Troy Deeney celebrates after scoring for Watford at Arsenal in 2017.

Séamus Coleman, of Everton, was the first captain to offer his support. Kevin De Bruyne then said: “I’m with Troy.” Jordan Henderson echoed those simple words. “That gave me immense pride,” Deeney says. “I’ve been in loads of meetings since then and progress is being made. Is it as fast as I would like? Of course not.”

Deeney suggests that some footballers are so fed up with racist abuse that they are “close to boiling point. I don’t want to say black footballers because lots of white footballers are socially aware. The dressing-room conversation has completely changed. Ten years ago it was football, horses, poker, the generic stuff. Now the conversation can be about Sarah Everard, racism or the political situation in Germany. We’re talking about real stuff at last.”

Are we close to a situation where a football team might walk off the pitch in the middle of a match marred by racial abuse? “I honestly believe so. I think someone like Romelu Lukaku would do it. This might sound strange but look at Colin Kaepernick. He started the most significant peaceful protest in a long time by taking the knee. He was ostracised but look at how successful he’s become off the back of it. So if a really big footballer walked off?
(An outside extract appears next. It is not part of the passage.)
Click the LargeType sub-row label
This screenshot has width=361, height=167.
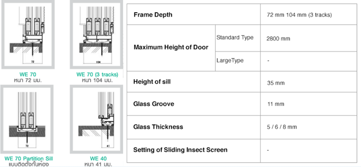[230, 60]
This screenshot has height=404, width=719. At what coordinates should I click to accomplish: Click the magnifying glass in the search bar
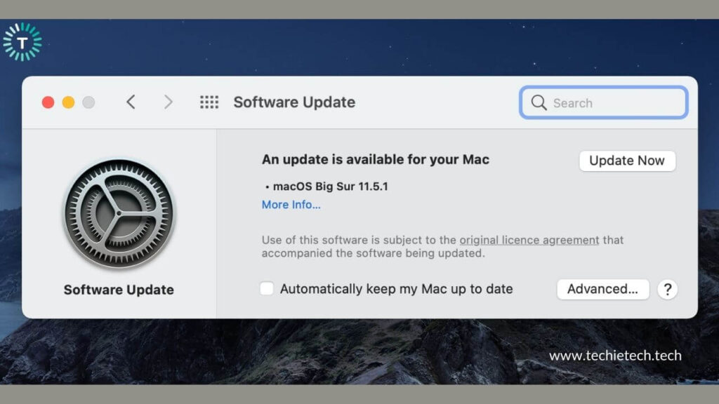pos(538,102)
Wow, that would be really powerful. I saw Marcos Alonso saying he’s not taking the knee because it’s losing its power. That’s a fair comment. Why is it losing its power? Because nothing is really changing on social media. I get eight or nine [racial insults] a day. Let me get up one when I was having a little rant online.”
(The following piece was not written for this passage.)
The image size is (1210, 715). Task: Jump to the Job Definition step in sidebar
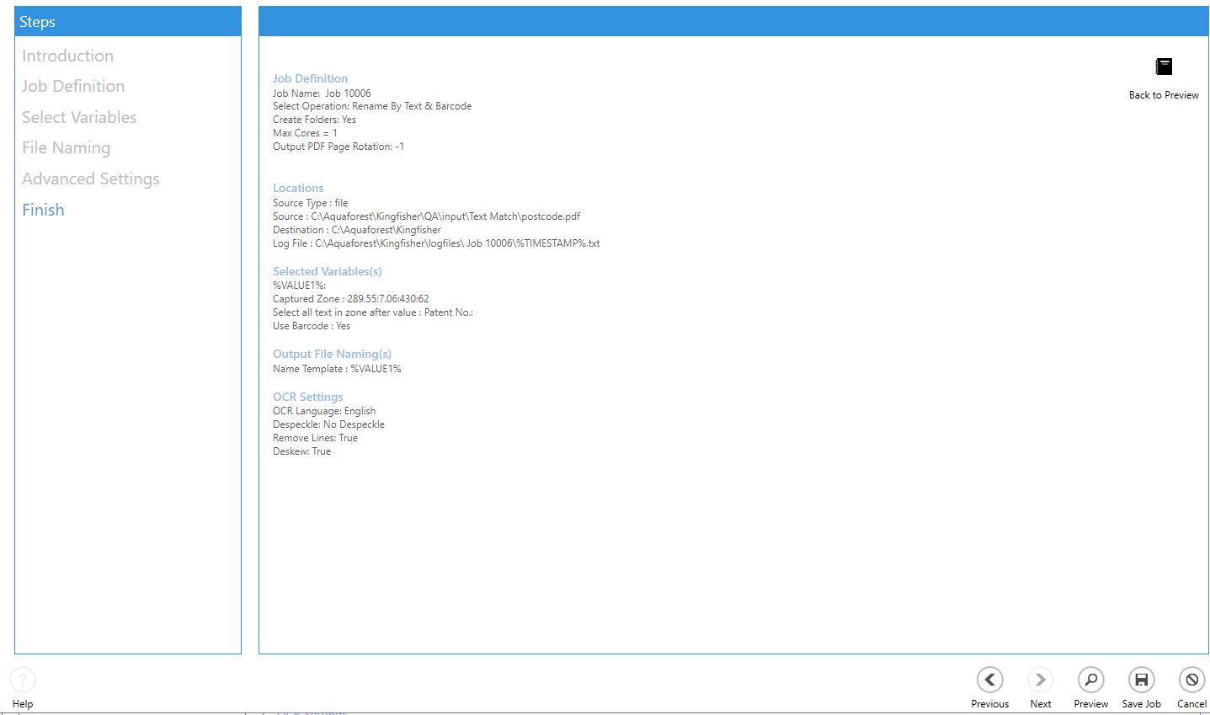pyautogui.click(x=73, y=86)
Troy Deeney says ‘dressing-room conversation has completely changed’ in the past 10 years.
Deeney reaches for his phone and finds the tweet. “It says: ‘You’re a black cunt.’ Comes from a man called Sam. Anton Ferdinand and I and a few others were in talks with Twitter about how can we not have verification of users? We need Covid passports, and ID to buy cigarettes or alcohol. But you can go online, racially abuse someone, delete that account, make another one, do the same thing again and go, boom, boom, boom. Social media platforms are getting away with it.
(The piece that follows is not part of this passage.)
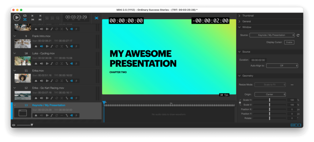Click the Enable button for Display Cursor
The image size is (314, 142).
coord(289,42)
“Twitter say they’re only providing the platform and they can’t control what is said between me and some guy called Sam. I find that baffling. I’ve been called a nigger and a black cunt on there and they say they can’t change those words. But if you say Covid isn’t real on Instagram it comes up as a factfinder. It would show everybody my statement is false. There is a little toolbar at the bottom you can click on which gives you more informed advice on Covid. But ask them to take down the words nigger and black cunt, and call it abusive hate crime? That’s too difficult for them to do. I call bullshit on it.”

Deeney is rightly passionate but he is also amusing and calm. “I’m getting there. I hope all this is a step forward to understanding I have a purpose in life, not just as a footballer. Hopefully conversations like these will move the needle forward and also give people a better understanding of who I am.”